柿の原産地は、東アジアであり古文書によると紀元前二世紀には、中国で栽培されていたそうです。日本には飛鳥時代に、モモ、ウメなどと一緒にわたってきました。元々は渋柿だけだったようですが、突然変異で甘柿が出てきたのを見逃さず、これを果樹として栽培されるようになったようです。こんなところにも日本人の知恵が見られます。

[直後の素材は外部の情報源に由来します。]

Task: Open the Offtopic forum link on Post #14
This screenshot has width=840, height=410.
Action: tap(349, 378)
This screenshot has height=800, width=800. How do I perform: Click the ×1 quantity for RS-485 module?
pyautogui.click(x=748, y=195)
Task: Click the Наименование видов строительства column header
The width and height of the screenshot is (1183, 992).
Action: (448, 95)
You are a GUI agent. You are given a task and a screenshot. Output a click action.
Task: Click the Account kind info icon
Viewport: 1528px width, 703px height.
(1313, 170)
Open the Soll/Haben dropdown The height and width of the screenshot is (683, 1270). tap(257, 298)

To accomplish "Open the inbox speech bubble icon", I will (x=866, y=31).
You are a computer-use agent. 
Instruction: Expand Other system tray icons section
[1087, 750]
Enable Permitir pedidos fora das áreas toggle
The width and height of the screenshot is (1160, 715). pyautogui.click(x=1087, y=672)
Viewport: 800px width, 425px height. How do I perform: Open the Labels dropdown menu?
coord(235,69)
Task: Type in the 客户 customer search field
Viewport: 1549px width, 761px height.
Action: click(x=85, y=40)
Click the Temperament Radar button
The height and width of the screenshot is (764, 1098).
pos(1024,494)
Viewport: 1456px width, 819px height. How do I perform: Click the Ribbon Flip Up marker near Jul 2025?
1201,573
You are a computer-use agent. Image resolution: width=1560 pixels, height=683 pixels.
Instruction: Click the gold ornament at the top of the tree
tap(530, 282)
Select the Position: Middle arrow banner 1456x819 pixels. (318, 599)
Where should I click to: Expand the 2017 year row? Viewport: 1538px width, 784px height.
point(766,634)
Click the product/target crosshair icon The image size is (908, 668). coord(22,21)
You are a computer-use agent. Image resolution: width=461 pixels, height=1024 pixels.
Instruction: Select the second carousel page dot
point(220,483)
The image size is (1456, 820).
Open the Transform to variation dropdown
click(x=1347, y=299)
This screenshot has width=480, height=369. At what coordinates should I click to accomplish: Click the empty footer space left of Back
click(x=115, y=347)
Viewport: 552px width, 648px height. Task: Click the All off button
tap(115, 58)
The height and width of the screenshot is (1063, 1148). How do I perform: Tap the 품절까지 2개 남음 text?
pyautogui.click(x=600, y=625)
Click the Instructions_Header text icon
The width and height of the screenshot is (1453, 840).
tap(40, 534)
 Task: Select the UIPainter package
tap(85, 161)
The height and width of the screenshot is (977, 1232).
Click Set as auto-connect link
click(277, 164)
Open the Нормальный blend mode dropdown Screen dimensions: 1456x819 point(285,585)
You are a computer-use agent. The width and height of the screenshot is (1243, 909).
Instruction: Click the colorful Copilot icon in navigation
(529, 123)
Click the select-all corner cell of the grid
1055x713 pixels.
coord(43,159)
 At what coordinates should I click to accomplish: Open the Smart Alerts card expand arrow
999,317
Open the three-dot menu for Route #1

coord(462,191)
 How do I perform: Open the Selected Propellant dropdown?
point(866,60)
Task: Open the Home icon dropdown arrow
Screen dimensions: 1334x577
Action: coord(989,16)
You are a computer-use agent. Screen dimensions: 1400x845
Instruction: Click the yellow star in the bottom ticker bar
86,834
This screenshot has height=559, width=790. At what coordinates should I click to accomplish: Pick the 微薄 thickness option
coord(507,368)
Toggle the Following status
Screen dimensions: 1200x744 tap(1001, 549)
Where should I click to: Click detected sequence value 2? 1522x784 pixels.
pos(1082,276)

史実によると江戸時代の中ごろに欧米に渡っていった柿が定着し、ヨーロッパの一部では日本原産と思われているそうで、学名にも「kaki」と記載されました。植物種で和名が学名に記載されているだけでなく、多くの国で柿は「カキ」の名になっています。イタリア特派員になった同僚記者に聞いた話ですが、ローマの果物店に並んでいる柿をみて「この果物はイタリア語でなんていうの?」と聞いたら店員さんが「カキだよ」というのでびっくりしたそうです。柿は日本産の国際果物なのです。

渋みはタンニン

柿は樹も葉もタネも昔から、私たちの生活に役立ってきました。特にタネは、漢方薬の材料として古来からよく使われ、柿の葉には殺菌作用があるので美肌を保つのに有効だといわれています。柿の樹は、材質がかたいのでタンスや机などの家具にしてきました。柿のヘタをせんじて飲むと、しゃっくり止めになるし、利尿剤や嘔吐止めにもなるそうです。

多くの果物の皮には、たくさんの栄養素が含まれているように、柿の実の皮には多くの栄養素があります。あの鮮やかなオレンジ色の皮と実には、抗癌作用があるとして注目されているカロチンです。体内に取り込まれると代謝されて、ビタミンAになるのです。

柿の渋みはタンニンです。甘柿にも渋柿にも含まれているもので、血管を強くして血圧を下げる働きがあります。高血圧や脳卒中の予防にいいようです。タンニンは、お茶にも含まれていますが、渋柿の方が多く含まれているようです。

「柿が赤くなると医者が青くなる」。どこかで聞いたセリフですが、ヨーロッパでは「トマトが赤くなると医者が青くなる」の言い伝えがあります。どちらも同じ意味の言い伝えであり、柿はビタミン、ミネラルが豊富なので医者いらずの万能薬として重宝された時代の言葉でした。

 

柿(こけら)落としと柿はどんな関係?

新築なった劇場での初公演は出演者も大物をそろえ、はなばなしく開演されこれを「こけら落とし」言っています。こけら落としを漢字で書くと「柿落とし」となります。何でだろうかと調べてみたらこんなことでした。

元々、こけらという字は柿と同じでしたが、右側の市の部分は四画で書くそうです。しかし出来上がった字は、見た目は同じです。こけら(柿)とカキ(柿)は同じ字に見えるためか字典でも区別されなくなり、そのまま今でも使われているようです。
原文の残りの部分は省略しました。